On a purely ethical basis, it is difficult to argue with the majority opinion in Hall v. Florida, where the U.S. Supreme Court ruled that executing a convicted killer whose IQ had been determined to be 71 was still cruel and unusual, and thus a violation of the 8th Amendment, despite Florida law’s cut-off for mental retardation being a score of 70. On the basis of law, however, the SCOTUS decision is hard to defend. Funny, I thought the job of the Supreme Court was to interpret laws.

“Intellectual disability is a condition, not a number…,” wrote Justice Kennedy for the 5-4 majority, in which he joined the so-called “liberal wing.”  “This is not to say that an IQ test score is unhelpful. It is of considerable significance, as the medical community recognizes. But in using these scores to assess a defendant’s eligibility for the death penalty, a State must afford these test scores the same studied skepticism that those who design and use the tests do, and understand that an IQ test score represents a range rather than a fixed number.”

The problem is that the whole concept of a “condition” like intellectual disability is a subjective one. The theater company for which I serve as artistic director is presenting the Abby Mann historical drama “Judgment at Nuremberg,” and one of the most troubling scenes involves a man, the son of a Communist, sterilized by the Nazis because he was “mentally defective,”  or perhaps because of his family’s political views. The Nazi test: make a sentence out of the words hare, hunter, and field. A witness for the prosecution, the man who was sterilized fails to answer the test on the stand, just as he failed when quizzed by the Nazis.

That seems like a pretty good test for mental disability to me, and at least as meaningful as an IQ test, which embodies the very essence of “inexact science.”  The point made in the play is that a man shouldn’t be sterilized because he can’t answer a simple word puzzle correctly, and similarly, Kennedy and the other four justices are making the argument that a man shouldn’t lose his life because he did just a little too well on an IQ test. I agree in both instances as a matter of ethics, but law demands cut-offs, by definition, because laws have to be clear and precise for both  potential violators to understand what the law demands and the triers of fact and law to be able to know when it has been violated.

The difference between grand theft and petty theft, the difference between the amount of drugs that lead to a misdemeanor or felony charge, the difference between a simple speeding ticket and reckless driving, the blood-alcohol readings that determine whether a dead pedestrian was the victim of an accident or vehicular homicide—any of these and many more ultimately come down to where a somewhat arbitrary line was drawn by the legislature. To say, as the Supreme Court seems to say in this case, that being strict about such crucial lines of legal demarcation is inherently cruel is the equivalent of saying that most regulations and criminal laws are unfair, and that the Supreme Court won’t allow that.

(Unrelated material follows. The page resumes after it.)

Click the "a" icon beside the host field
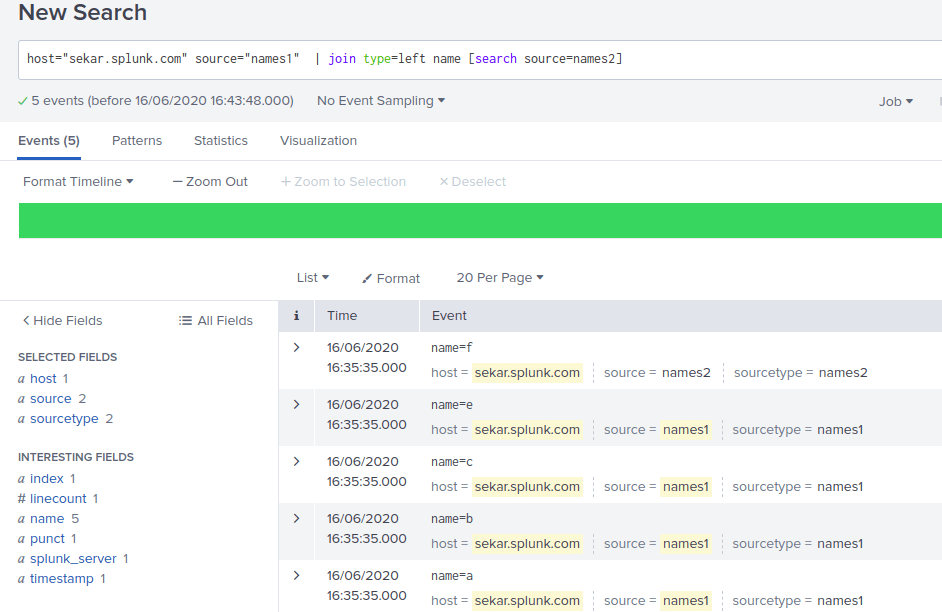Image resolution: width=942 pixels, height=612 pixels. pos(24,378)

Of course, they have, do and will allow it; they just won’t allow it when the results involve executing someone. That’s not legal reasoning; that’s ethical reasoning.

The logic of Atkins v. Virginia, declaring it an 8th Amendment violation to execute murderers who are intellectually deficient,  never made much sense to me, legally or ethically. If a killer was so dumb that he didn’t know right from wrong, then he shouldn’t have been convicted in the first place. If he was so mentally-challenged that he couldn’t understand the nature of his punishment, how is that more cruel than executing someone who does understand? Not to impugn the integrity of Justice Stevens, who wrote the majority opinion in Atkins, but it was always clear to me that this was the ruling of jurists who mostly objected to the death penalty in general, and were looking for a way to limit it as much as possible. That too is an ethical, rather than a legal, position.

The unavoidable fact is that laws are always unfair, or appear to be, when a case falls just over or under a critical standard, and we tolerate this because the alternative is chaos and anarchy. Judges know that a single point could have determined whether they passed or flunked the bar exam—such is the profession, and such is life. The Supreme Court majority just feels that this basic, immutable principle of laws, rules, regulations and standards shouldn’t kill anyone, even someone found guilty of killing another with sufficient comprehension to warrant a conviction of first degree murder.

Obviously, or I would think obviously, this approach eliminates the possibility of ever executing anyone who can’t make that hare, hunter, field question, and maybe even those who can’t do the Sunday Times crossword puzzle. After all, if it’s unfair to execute a killer with an IQ of just one point more than the 70 cut-off, then the cut-off is now 71, and really, that guy drooling in his cell with the IQ of 72 shouldn’t die because he’s just a silly millimeter smarter. Pretty soon, Newt Gingrich is going to be immune from execution on the basis of his IQ test.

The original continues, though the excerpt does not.